You'd think with five options one of them would work for me, but apparently not.

Currently, I'm working on "Easier Armor Design", which is currently several spreadsheets and most of GCA file. It's an attempt to reconcile ADS with Low-Tech, seasoned with a bit of BFA and some sensible values. It is not going as well as I'd like, and I'm having to accept that a fair bit of the numbers are just going to SWAG'd or massaged to get values that I like. Which takes away the purity of adapting ADS to the simpler, BFA format.
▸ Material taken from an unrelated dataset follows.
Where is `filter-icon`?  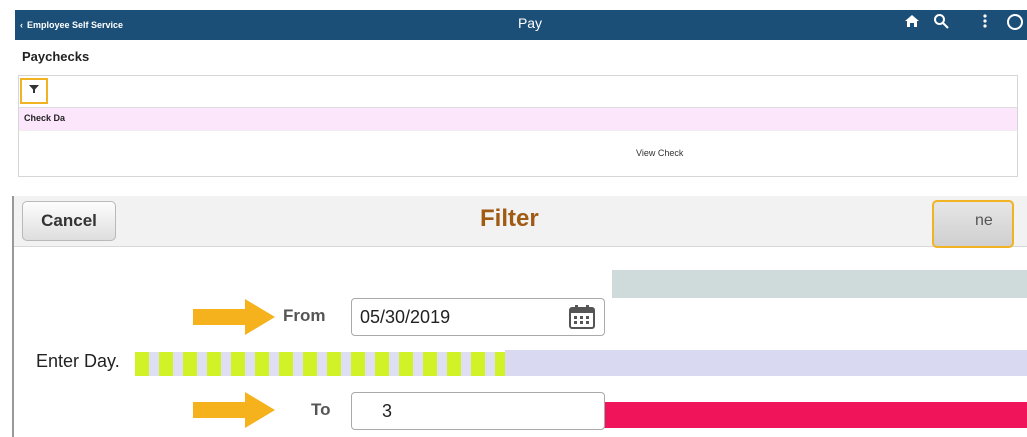 filter-icon is located at coordinates (34, 91).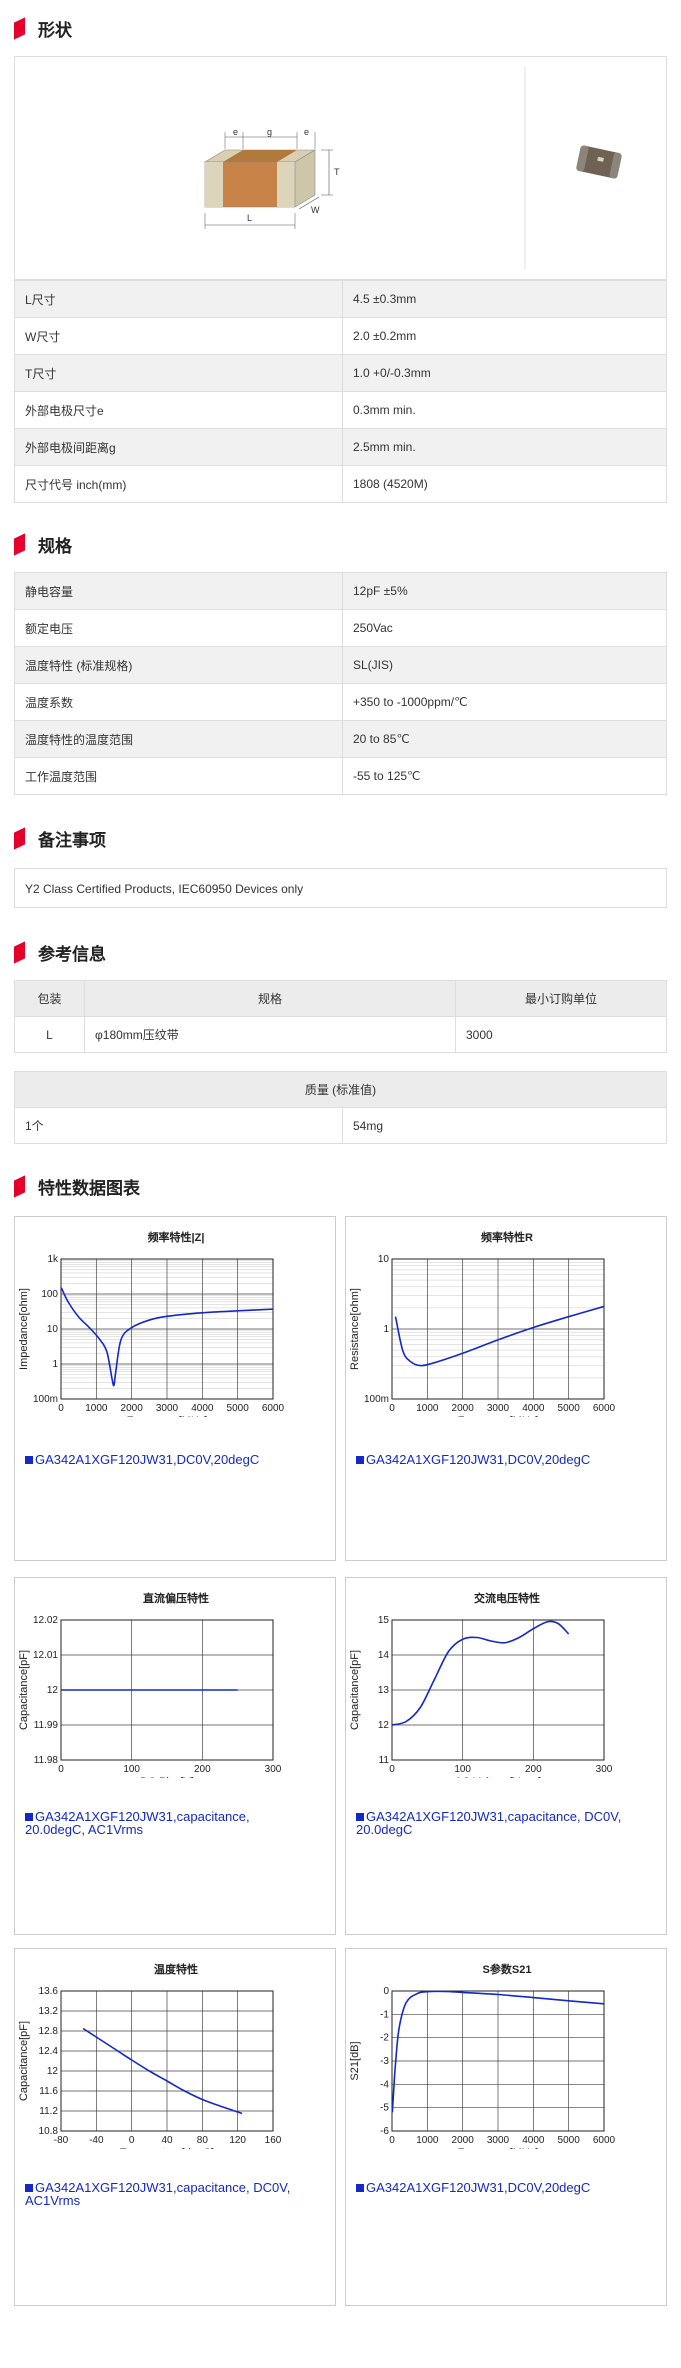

My current struggle is how to handle high-tech and ultra-tech armors like Titanium-Steel Alloy plate harness or polymer nanocomposite lamellar suits. My initial plan was to treat them as material modifiers for iron plate or iron scale armor entries, but the math gets a bit wonky (in the sense that the cost ratio between Ti-Steel Alloy scale and TL6 steel scale is not near the cost ratio between Ti-Steel alloy plate and TL6 steel plate). Now I'm thinking about having separate entries for all of them, but that's like another 15 -30 entries for things like "Fiberglass lamellar" or "Plastic plate" and that may not be reasonable, nor readable. So now I'm stuck until I can resolve that conundrum.

I also need to write up the various flexible armors, which is mostly problematic because some of the less advanced materials are just better than the more advanced armors.

Basically, I'm still thinking and trying to write about GURPS, but I'm nerd-wrestling a bunch of numbers without much success.